Once again, Congress saved the tuition and fees deduction from extinction. Several times in the past, this deduction has been allowed to lapse, only to be renewed at the last minute. This time the save was about as last-minute as possible – it was extended in December 2014 and made retroactive to the 2014 tax year.
The tuition and fees deduction is available to anyone who pays the qualified tuition and fee expenses for an eligible student. The student could be you, your spouse, one of your children, or any other dependent that you claim. It is also an above-the-line deduction, meaning that it reduces your taxable income and you can claim it whether you itemize your deductions or not.
Tuition and fee expenses cannot be deducted if others paid for them (employers, scholarships, grants, etc.) or if they are paid with tax-free money such as savings bonds. For a fee to be included in the deduction, it must be a requirement for college attendance, such as prescribed books and compulsory student-activity fees. Room and board, insurance, medical expenses and similar charges are not eligible.

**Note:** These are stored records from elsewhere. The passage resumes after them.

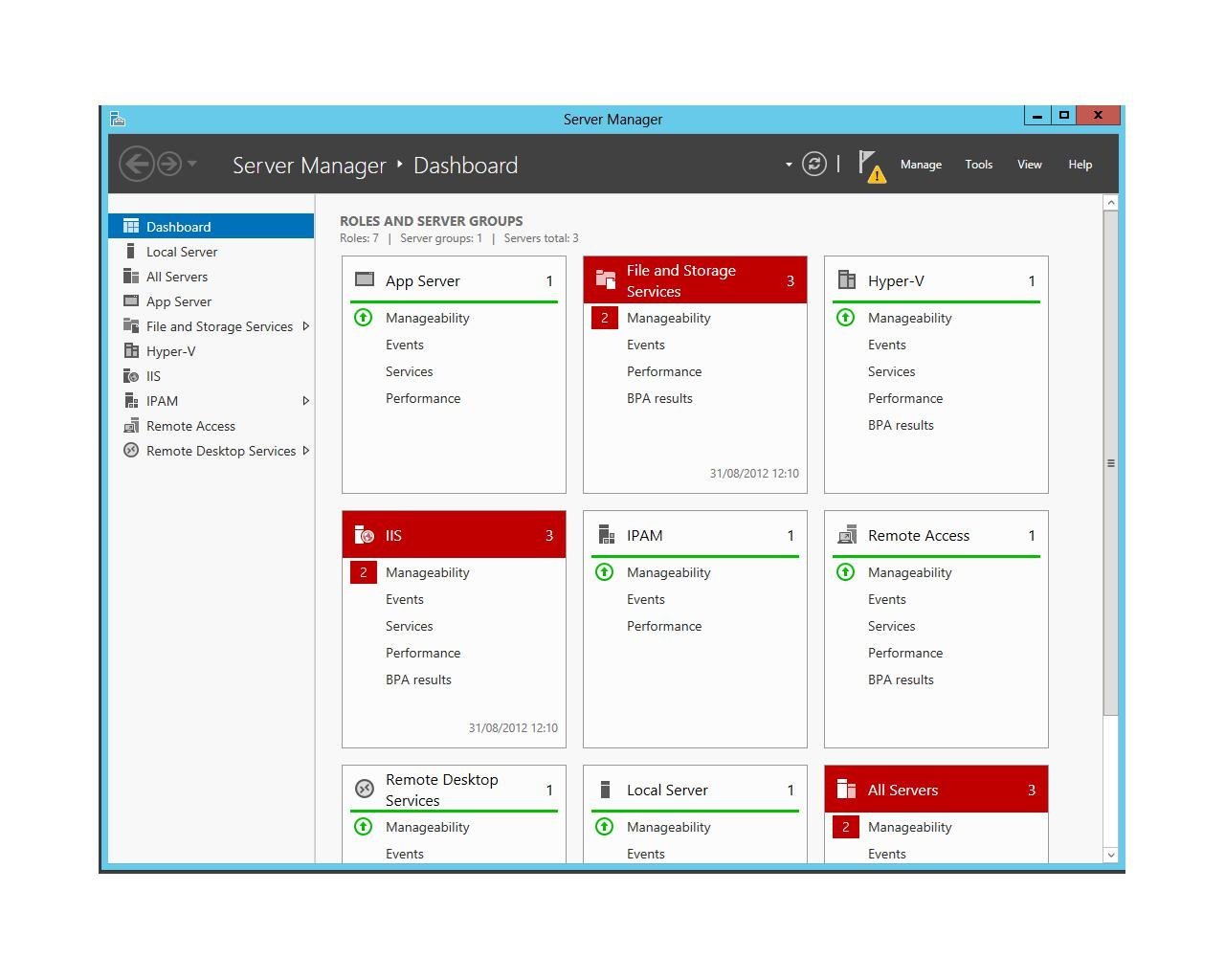Open the Tools menu
Image resolution: width=1225 pixels, height=980 pixels.
(978, 165)
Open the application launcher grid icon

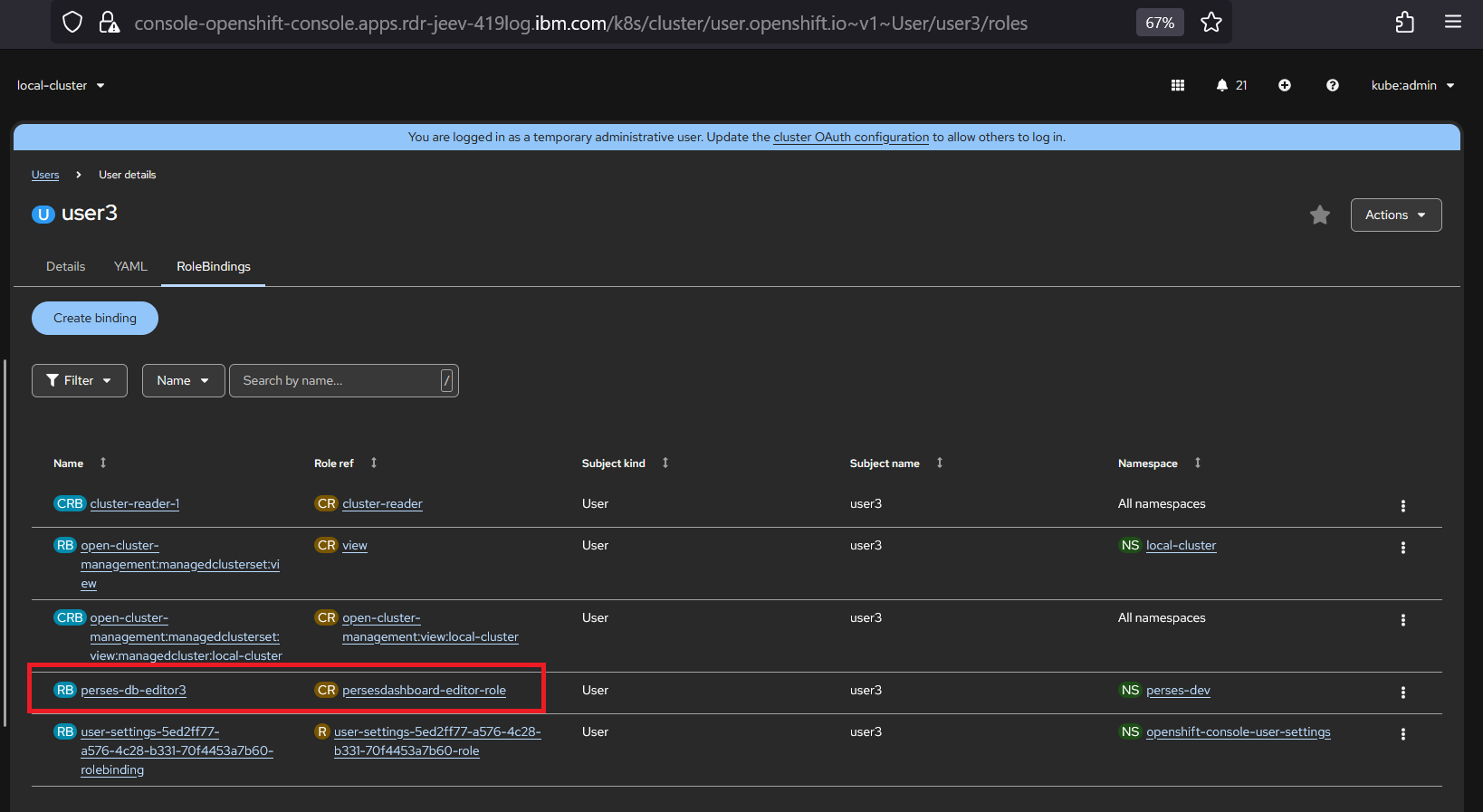click(1177, 85)
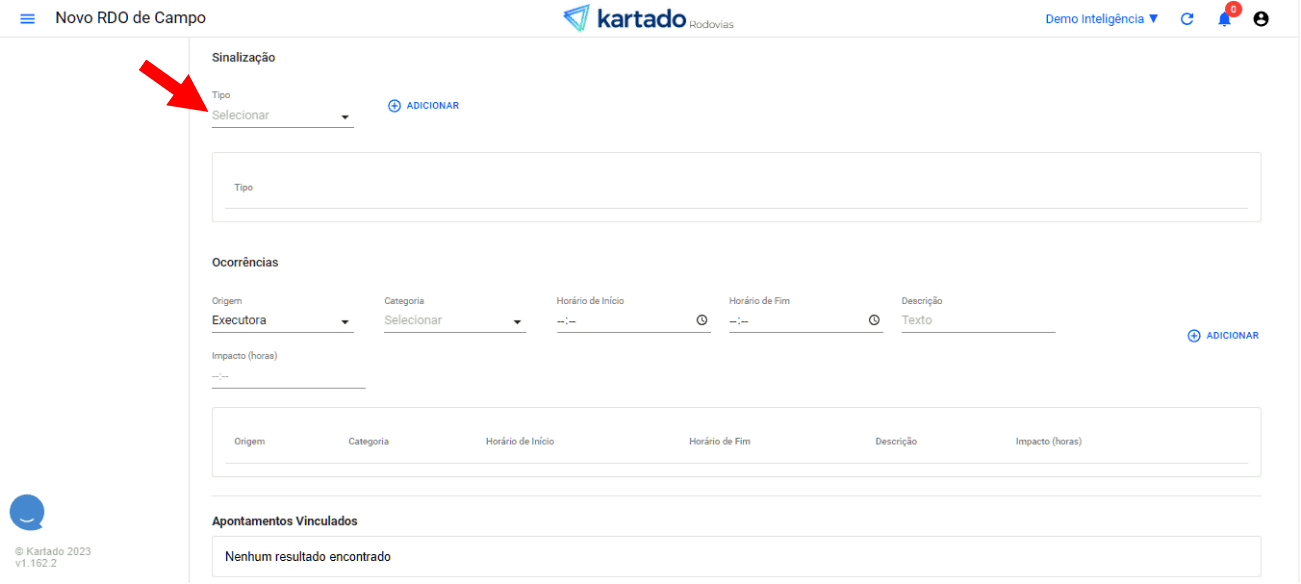Click the Descrição text field

(x=977, y=321)
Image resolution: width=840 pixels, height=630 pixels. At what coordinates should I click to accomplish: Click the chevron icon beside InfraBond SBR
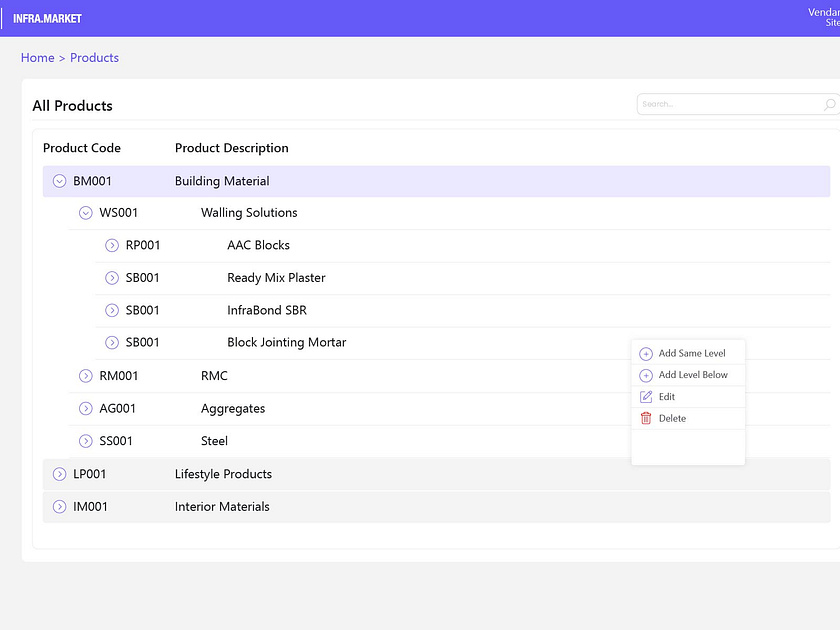111,310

You can claim up to $4,000 in deductions, assuming you meet the following criteria:
- Income Limit – You must have a modified adjusted gross income (MAGI) of $65,000 or below if single ($130,000 if married filing jointly) to receive the full $4,000 deduction, and $80,000 or below ($160,000 married filing jointly) to claim a maximum deduction of $2,000. People with higher incomes do not qualify.
The instructions to calculate MAGI for purposes of this deduction may be found in IRS Publication 970, “Tax Benefits for Education.” In essence, MAGI is the same as adjusted gross income (AGI) with several deductions added back.

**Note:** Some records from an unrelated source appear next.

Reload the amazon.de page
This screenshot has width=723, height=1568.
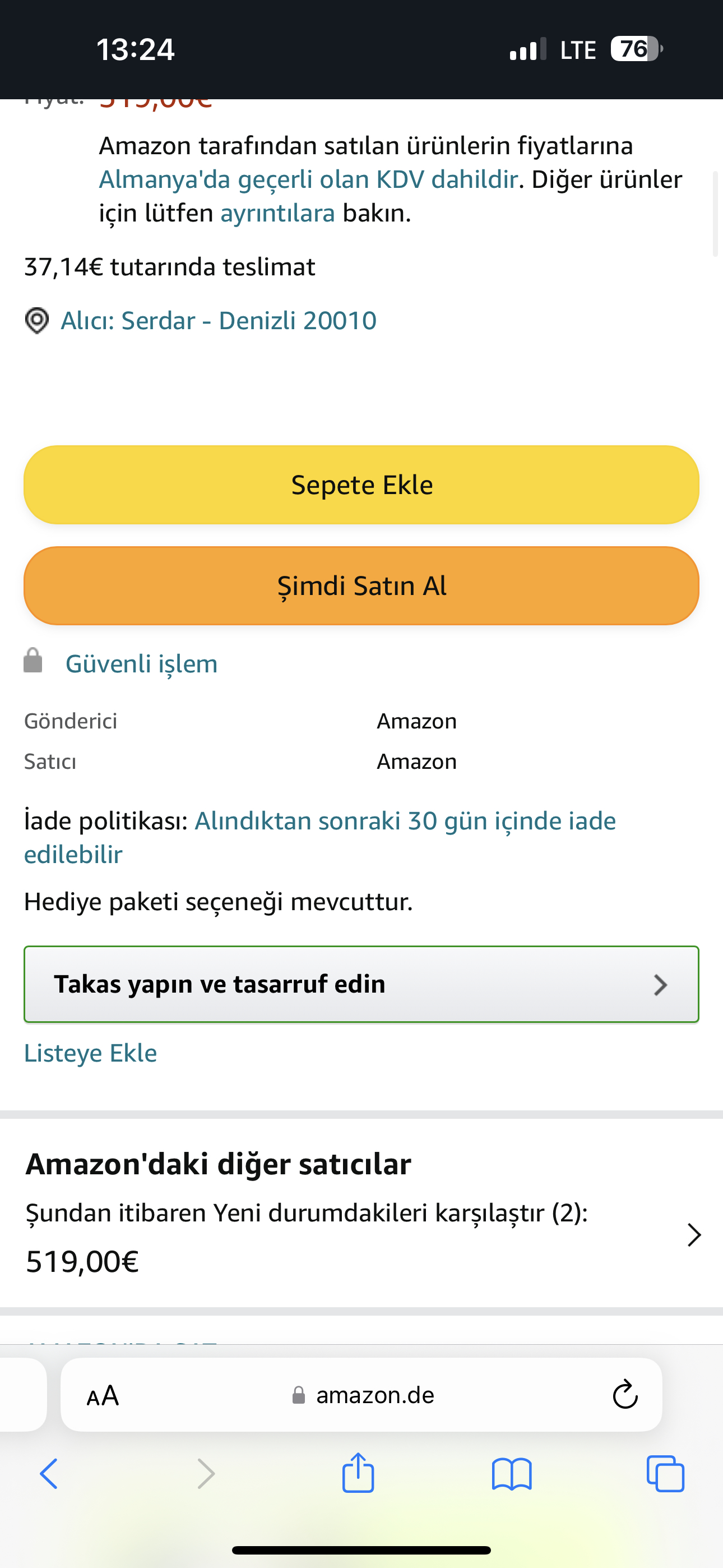[625, 1395]
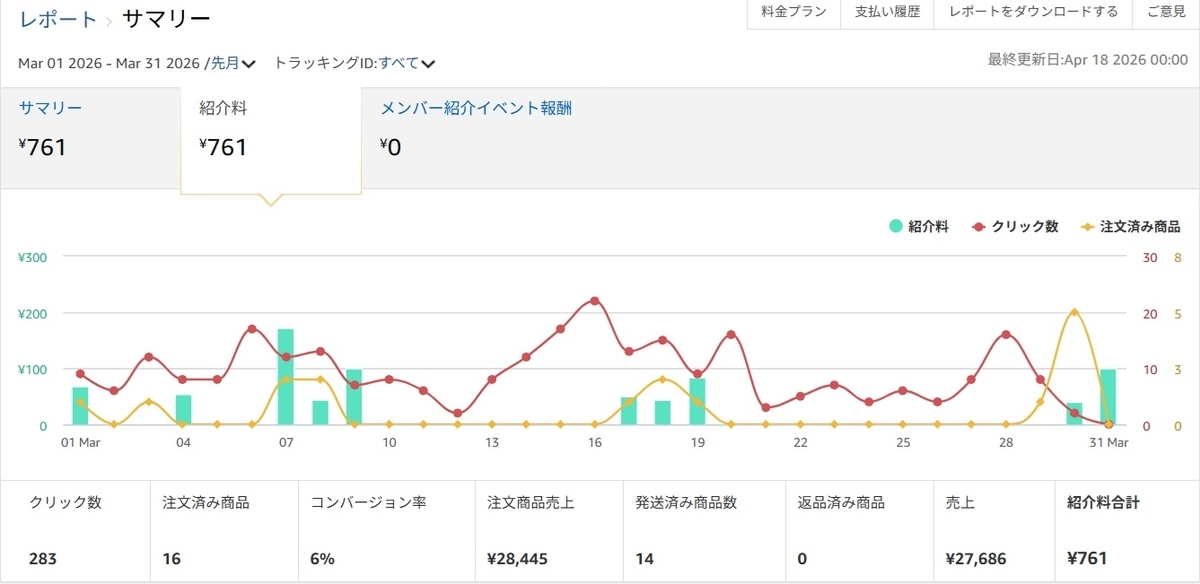Go to レポート breadcrumb link
This screenshot has height=584, width=1200.
(58, 19)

- Filing Status – You must file as a single or married filing jointly. You are not eligible if you choose the status of married filing separately.

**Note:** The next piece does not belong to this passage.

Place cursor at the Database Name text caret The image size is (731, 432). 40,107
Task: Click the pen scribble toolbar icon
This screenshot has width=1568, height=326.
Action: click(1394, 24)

- Residency – If you or your spouse were considered a non-resident alien during any part of the 2014 tax year, you cannot claim this deduction.
- Exemption Status – If anyone else can claim the student on his or her return, you cannot claim the deduction. It does not matter whether or not that person actually does claim the student; it is the capability to do so that is important.
- Tax Credit Status – You cannot take both education tax deductions and tax credits. Tax credits are generally more lucrative if you qualify, and that may be one reason the tuition and fees deduction is always targeted for extinction.
- No Double Dipping – You are not eligible for this deduction if you claimed the expenses under a different deduction category, such as business expenses.
Expenses are deducted at the time of payment, not when the classes begin. Payments made in December 2014 for the first semester of 2015 are deductible in 2014; payments made in December 2013 for the first semester of 2014 were deductible in tax year 2013.
Before taking the tuition and fees deduction, see if you qualify for the American Opportunity Credit (up to $2,500) or the Lifetime Learning Credit (up to $2,000). Both are tax credits that are directly subtracted from the tax you owe, and are independent of the tax bracket – thus lower-income taxpayers receive a greater benefit through the credit. For example, the maximum $4,000 deduction only reduces the taxes of someone in the 25% tax bracket by $1,000.
Publication 970 summarizes all of your options for educational tax relief, including both credits and deductions. Look it over to determine your best choices, and seek professional tax help if you are not sure which path is best. If you decide to take the tuition and fees deduction, do it soon. As of this writing, the tuition and fees deduction has not been renewed for tax year 2015, and it would not be a huge surprise if this were the year when Congress finally fails to renew the deduction.